■ **What to work on**
Begin at the top of the following data. Copy each line exactly until you have copied the line containing "ApsaraVideo VOD (167, 129)".

■ **Data shown**
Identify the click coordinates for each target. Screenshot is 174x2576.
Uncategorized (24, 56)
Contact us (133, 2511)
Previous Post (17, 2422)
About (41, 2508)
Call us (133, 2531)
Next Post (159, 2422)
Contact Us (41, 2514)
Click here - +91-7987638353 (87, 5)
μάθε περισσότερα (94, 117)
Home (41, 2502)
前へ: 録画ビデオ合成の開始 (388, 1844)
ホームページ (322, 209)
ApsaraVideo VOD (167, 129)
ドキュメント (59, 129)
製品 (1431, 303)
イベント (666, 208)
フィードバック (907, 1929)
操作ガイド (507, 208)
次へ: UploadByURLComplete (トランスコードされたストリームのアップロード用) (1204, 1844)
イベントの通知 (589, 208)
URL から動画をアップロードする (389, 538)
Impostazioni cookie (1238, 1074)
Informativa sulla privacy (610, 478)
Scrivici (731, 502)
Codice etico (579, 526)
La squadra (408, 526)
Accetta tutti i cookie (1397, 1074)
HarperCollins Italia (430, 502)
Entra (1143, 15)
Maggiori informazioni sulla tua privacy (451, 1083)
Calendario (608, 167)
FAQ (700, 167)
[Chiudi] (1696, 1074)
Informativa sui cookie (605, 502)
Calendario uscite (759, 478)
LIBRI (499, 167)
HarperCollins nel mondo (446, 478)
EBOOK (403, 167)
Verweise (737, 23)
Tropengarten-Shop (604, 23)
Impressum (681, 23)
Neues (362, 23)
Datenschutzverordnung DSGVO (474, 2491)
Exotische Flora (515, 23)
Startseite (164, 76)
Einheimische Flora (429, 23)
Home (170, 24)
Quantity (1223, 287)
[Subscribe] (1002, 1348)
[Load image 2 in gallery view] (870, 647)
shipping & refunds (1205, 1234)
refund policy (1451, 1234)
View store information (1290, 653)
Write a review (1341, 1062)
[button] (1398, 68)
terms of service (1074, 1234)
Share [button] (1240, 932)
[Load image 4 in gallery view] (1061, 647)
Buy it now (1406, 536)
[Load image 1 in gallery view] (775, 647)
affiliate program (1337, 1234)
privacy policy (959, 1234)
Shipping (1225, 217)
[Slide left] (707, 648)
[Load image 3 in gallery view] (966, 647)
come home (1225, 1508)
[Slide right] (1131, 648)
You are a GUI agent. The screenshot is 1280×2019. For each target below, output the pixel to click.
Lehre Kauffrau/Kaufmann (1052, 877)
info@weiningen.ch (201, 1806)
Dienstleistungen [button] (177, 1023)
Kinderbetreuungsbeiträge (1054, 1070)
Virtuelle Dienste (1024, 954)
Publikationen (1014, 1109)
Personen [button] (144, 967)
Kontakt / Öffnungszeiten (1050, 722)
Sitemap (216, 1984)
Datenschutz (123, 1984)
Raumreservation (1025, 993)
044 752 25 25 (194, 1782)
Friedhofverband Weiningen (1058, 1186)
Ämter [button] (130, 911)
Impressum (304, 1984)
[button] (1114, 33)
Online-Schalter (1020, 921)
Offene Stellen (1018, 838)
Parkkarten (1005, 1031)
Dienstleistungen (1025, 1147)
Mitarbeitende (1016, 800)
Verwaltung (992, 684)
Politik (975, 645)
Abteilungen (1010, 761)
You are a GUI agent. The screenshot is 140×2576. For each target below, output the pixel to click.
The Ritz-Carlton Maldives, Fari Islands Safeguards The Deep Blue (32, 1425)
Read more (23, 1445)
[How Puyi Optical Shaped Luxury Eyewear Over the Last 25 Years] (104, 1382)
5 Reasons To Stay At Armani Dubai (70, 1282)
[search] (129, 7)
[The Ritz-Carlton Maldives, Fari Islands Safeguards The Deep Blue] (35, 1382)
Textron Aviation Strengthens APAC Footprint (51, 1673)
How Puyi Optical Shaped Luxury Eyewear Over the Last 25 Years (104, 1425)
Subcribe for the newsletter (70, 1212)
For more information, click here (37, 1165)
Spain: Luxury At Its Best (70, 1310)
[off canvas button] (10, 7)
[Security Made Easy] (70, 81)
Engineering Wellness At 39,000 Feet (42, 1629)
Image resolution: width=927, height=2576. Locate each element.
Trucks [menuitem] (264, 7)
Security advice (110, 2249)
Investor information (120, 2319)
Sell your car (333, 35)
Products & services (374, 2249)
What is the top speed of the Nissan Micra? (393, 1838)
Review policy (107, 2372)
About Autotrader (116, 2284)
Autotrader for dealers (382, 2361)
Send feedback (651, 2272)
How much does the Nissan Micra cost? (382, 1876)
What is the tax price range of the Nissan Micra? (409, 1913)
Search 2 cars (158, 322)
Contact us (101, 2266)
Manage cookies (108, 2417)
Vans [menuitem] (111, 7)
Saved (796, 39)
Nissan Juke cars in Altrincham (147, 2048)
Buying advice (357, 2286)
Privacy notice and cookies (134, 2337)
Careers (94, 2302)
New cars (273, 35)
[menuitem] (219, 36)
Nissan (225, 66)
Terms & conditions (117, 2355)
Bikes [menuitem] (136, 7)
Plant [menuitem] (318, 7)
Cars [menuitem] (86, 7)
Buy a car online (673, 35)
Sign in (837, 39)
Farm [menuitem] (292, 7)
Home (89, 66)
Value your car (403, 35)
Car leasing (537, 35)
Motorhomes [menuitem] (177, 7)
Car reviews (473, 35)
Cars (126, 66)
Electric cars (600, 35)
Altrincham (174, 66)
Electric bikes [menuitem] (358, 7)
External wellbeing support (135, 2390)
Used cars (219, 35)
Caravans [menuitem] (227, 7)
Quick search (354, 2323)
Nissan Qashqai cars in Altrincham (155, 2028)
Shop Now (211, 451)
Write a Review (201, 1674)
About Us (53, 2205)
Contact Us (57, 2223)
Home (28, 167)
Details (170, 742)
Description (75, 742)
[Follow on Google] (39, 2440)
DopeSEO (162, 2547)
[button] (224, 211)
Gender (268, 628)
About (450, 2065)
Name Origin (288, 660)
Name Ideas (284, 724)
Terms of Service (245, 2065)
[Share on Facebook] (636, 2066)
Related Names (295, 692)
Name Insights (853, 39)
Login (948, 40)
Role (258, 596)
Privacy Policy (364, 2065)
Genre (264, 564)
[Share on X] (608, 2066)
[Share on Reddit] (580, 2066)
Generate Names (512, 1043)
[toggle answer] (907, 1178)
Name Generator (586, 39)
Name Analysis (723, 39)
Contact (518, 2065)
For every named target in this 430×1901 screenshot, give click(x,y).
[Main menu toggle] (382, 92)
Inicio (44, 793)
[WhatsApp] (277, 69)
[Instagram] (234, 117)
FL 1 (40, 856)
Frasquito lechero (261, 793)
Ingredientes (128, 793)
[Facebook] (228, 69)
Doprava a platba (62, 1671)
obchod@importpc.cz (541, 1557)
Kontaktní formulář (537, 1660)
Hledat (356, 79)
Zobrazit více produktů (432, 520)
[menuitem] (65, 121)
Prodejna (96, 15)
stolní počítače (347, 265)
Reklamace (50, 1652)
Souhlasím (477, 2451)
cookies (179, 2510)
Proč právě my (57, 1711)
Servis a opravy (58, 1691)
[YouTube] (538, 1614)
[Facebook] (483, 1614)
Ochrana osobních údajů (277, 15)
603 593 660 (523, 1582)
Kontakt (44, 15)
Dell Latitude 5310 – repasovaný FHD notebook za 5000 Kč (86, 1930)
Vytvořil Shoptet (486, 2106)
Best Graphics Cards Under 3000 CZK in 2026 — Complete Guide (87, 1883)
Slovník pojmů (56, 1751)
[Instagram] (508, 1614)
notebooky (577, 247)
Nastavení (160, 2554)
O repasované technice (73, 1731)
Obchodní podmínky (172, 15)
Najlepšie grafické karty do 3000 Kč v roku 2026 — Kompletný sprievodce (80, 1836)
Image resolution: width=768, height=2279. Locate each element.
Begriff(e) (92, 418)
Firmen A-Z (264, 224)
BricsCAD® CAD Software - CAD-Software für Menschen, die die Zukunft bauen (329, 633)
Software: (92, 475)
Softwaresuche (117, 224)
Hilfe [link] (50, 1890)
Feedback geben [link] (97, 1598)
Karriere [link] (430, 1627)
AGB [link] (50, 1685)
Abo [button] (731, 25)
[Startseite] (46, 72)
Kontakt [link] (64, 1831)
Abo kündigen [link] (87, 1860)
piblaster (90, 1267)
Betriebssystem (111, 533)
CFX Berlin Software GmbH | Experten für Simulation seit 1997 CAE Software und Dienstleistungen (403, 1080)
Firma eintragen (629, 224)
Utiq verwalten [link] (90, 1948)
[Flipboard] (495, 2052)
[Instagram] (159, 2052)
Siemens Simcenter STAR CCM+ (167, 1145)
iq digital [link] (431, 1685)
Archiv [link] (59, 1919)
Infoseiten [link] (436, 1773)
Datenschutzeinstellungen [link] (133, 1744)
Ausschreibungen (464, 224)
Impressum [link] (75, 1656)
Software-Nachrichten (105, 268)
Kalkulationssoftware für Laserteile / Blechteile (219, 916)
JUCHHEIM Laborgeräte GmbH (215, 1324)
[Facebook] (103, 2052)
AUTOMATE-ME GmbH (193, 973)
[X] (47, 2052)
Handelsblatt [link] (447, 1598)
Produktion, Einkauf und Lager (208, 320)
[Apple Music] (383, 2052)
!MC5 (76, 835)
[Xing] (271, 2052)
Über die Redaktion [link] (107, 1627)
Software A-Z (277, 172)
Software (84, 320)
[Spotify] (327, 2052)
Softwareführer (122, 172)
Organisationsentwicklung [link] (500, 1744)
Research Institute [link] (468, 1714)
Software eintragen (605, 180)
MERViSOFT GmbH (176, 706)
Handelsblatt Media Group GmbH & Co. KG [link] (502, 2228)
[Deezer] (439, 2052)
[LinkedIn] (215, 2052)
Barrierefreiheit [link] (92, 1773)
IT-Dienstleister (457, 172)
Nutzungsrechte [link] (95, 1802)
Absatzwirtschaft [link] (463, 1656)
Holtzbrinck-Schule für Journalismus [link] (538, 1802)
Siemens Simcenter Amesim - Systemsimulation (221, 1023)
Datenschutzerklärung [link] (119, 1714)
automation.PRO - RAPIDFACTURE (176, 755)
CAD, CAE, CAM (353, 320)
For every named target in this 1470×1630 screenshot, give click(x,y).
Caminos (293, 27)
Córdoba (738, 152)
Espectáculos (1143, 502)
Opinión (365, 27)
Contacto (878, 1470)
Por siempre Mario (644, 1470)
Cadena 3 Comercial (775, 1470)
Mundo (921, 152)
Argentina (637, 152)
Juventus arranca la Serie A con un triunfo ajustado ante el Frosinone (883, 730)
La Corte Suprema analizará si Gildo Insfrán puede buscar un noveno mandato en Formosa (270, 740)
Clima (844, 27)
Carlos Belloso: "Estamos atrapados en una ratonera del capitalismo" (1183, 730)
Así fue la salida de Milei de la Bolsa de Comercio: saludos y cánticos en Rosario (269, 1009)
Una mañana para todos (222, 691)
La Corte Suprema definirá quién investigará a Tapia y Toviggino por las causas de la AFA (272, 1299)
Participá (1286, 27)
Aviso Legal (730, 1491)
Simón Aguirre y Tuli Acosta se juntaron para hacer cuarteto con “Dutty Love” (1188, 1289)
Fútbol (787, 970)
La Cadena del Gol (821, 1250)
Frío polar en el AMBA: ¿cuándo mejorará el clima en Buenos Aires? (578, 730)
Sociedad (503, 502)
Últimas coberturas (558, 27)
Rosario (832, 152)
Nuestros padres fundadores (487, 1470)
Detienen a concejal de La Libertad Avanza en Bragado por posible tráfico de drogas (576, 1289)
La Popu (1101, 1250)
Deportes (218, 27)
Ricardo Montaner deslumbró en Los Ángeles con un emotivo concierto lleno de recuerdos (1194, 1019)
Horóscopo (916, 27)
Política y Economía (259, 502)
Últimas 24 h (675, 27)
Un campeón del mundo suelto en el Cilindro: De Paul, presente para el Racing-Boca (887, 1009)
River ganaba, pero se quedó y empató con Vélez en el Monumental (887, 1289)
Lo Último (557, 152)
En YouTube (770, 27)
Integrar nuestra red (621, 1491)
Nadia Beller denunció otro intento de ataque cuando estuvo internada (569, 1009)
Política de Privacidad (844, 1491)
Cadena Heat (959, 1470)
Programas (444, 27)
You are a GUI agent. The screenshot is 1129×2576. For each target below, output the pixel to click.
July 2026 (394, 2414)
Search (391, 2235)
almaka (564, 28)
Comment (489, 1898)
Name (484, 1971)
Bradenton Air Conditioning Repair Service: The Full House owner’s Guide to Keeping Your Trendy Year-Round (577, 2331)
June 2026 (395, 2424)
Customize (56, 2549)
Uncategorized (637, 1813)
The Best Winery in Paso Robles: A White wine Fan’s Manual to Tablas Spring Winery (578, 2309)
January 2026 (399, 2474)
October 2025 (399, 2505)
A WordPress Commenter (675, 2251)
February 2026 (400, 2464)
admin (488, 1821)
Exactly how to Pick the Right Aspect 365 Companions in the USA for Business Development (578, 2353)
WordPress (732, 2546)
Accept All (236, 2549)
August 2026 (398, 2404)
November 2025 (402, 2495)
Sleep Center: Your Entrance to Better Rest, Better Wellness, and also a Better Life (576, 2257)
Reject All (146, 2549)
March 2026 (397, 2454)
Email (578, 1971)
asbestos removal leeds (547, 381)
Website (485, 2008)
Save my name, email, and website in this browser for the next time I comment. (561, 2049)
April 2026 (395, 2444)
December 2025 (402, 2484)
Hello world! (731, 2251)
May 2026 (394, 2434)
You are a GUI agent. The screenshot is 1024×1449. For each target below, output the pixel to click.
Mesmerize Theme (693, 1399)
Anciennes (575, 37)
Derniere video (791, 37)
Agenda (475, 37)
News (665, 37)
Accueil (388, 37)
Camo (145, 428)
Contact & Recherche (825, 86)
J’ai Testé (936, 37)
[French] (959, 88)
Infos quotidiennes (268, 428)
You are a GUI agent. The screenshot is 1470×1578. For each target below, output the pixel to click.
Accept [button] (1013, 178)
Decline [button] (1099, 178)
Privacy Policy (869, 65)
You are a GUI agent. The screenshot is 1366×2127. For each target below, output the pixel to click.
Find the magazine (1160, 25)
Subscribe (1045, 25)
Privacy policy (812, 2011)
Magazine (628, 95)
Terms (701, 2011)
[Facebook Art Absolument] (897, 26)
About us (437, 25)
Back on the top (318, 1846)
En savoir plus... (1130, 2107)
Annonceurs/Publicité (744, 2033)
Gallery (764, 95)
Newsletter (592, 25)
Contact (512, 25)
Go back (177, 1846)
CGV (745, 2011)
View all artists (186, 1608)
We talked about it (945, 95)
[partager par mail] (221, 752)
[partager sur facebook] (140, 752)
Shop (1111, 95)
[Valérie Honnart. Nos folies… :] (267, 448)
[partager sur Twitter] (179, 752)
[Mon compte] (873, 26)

■ **Exercise result**
Identify the click coordinates for each target. Screenshot is 174x2576.
Uncategorized (24, 56)
Contact us (133, 2511)
Previous Post (17, 2422)
About (41, 2508)
Call us (133, 2531)
Next Post (159, 2422)
Contact Us (41, 2514)
Click here - +91-7987638353 (87, 5)
μάθε περισσότερα (94, 117)
Home (41, 2502)
前へ: 録画ビデオ合成の開始 (388, 1844)
ホームページ (322, 209)
ApsaraVideo VOD (167, 129)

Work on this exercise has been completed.